Comment atteindre cet objectif ?

P. De Crem - Grâce à bon nombre de secteurs d’activités où la Belgique est à la pointe et offre une réelle plus-value : le secteur pharmaceutique, la chimie, la pétrochimie, les machines et équipements, le transfert de technologies, etc. L’Iran est un marché important, qui compte 80 millions de consommateurs. Tenant compte du nouvel environnement économique dans lequel on vit, je considère l’Iran comme un nouveau marché.

Pourquoi nouveau ?

P. De Crem - Aujourd’hui, de manière générale sur le plan commercial, le lien émotionnel que l’on entretenait dans le passé avec certains continents, certains pays ou certaines régions a disparu.

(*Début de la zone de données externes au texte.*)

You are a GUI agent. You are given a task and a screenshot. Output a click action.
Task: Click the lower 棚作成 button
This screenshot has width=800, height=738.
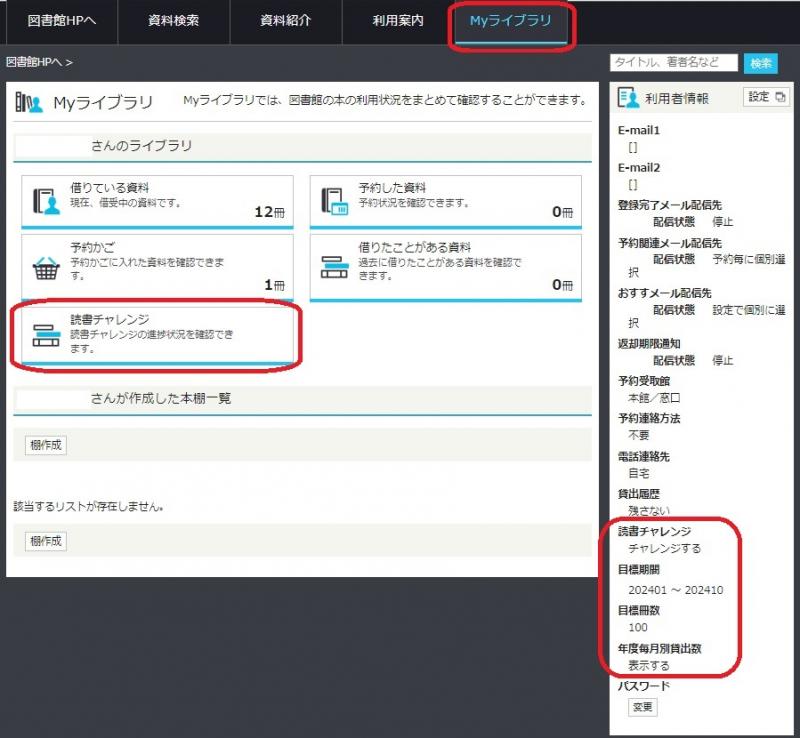click(46, 541)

Les entreprises belges ne font plus nécessairement la majeure partie de leurs investissements en Afrique, mais se tournent aussi vers l’Amérique Latine, l’Océanie ou le Pacifique. C’est un changement de mentalité fondamental !

Les capitaux belges sont disponibles

Devons-nous malgré tout avoir une attitude prudente à l’égard du marché iranien ?

P. De Crem - L’Iran est un marché tout à fait spécifique. Beaucoup d’entreprises belges sont prêtes à y faire des investissements et ont le capital pour le faire. Mais, comme dans n’importe quel pays, il faut bien entendu créer un climat propice aux investissements. Il faut notamment fournir ou créer les conditions dans lesquelles la chaîne de paiements est clairement spécifiée, recevable et fiable.